» What is needed: Each line of the data below goes into the copy exactly; pictures do not.

» Pixel coordinate grounding data:
Segment Open
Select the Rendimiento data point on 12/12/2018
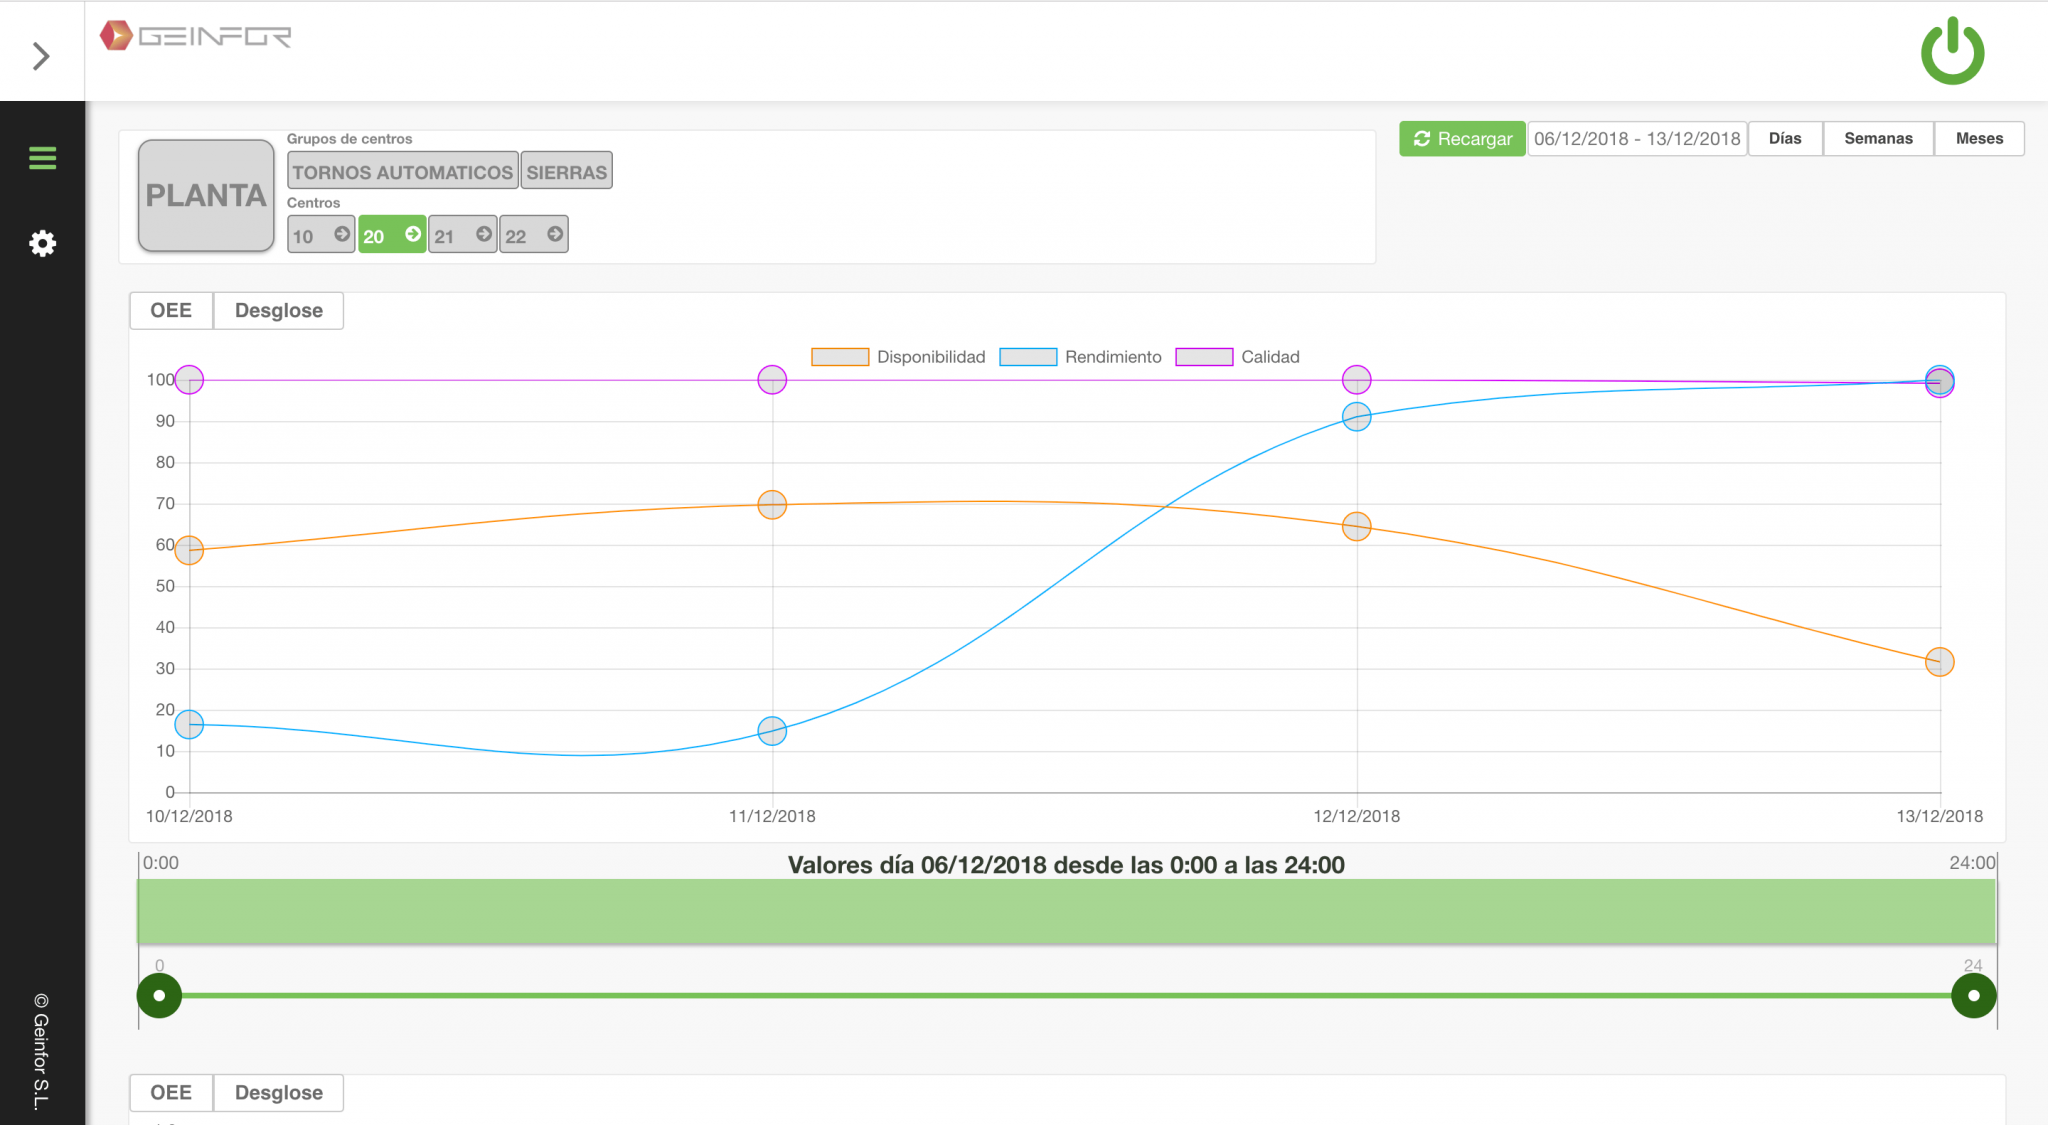 coord(1356,419)
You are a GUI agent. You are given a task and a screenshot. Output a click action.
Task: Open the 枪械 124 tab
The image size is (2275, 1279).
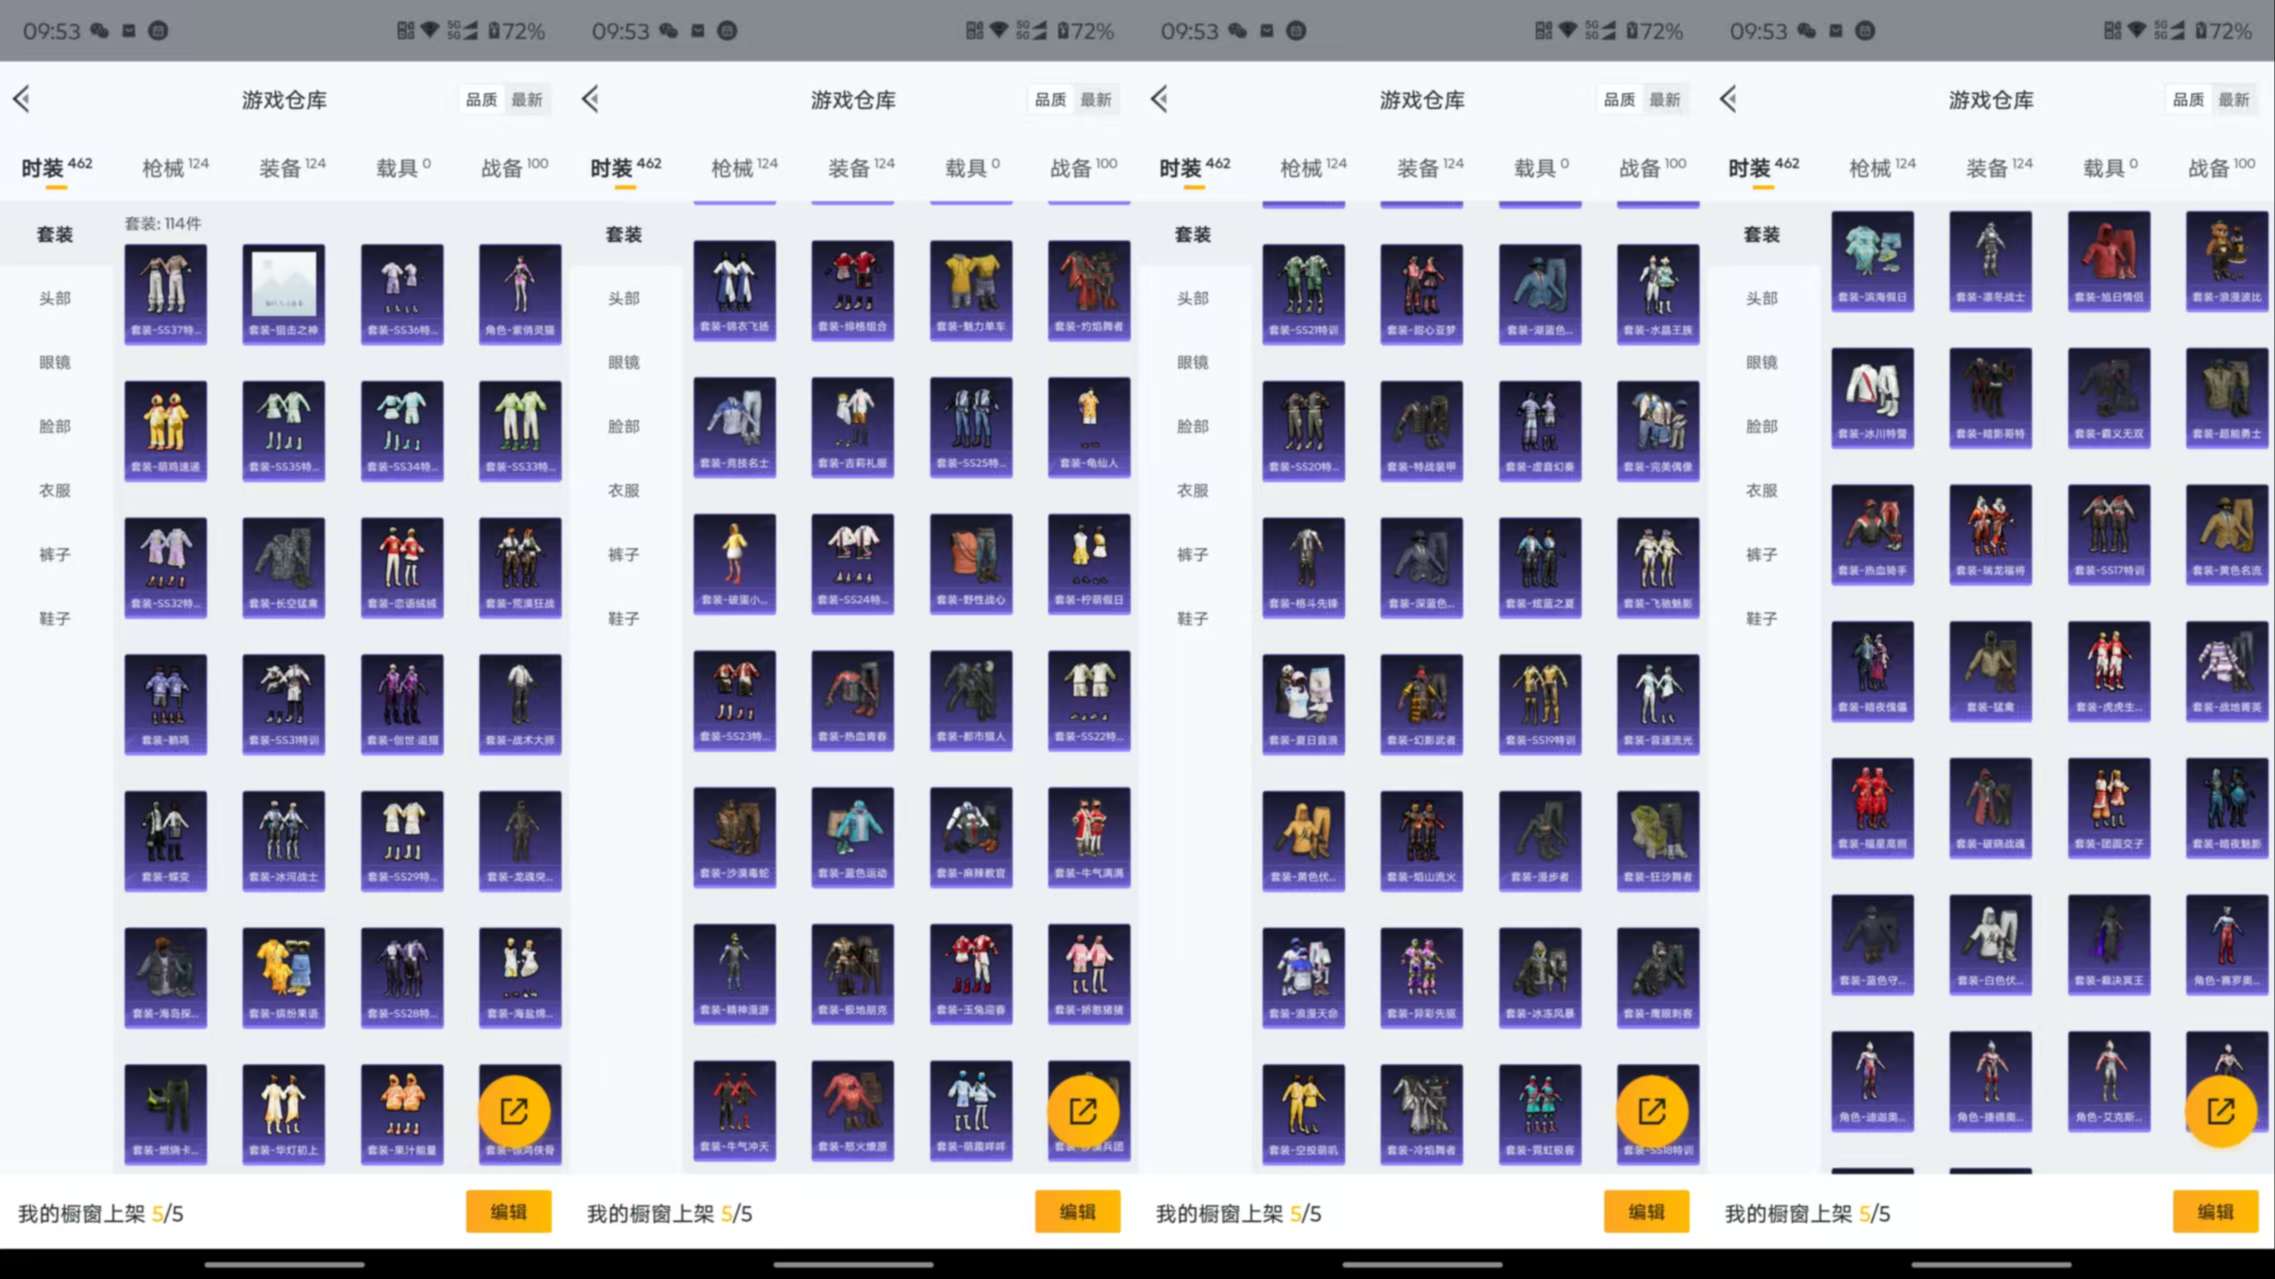(x=166, y=166)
Segment Closed
» Response area:
Select the Rendimiento data point on 12/12/2018
 coord(1356,419)
You are a GUI agent. You are given a task and a screenshot. Output a click action.
Task: Open the 枪械 124 tab
The image size is (2275, 1279).
(x=166, y=166)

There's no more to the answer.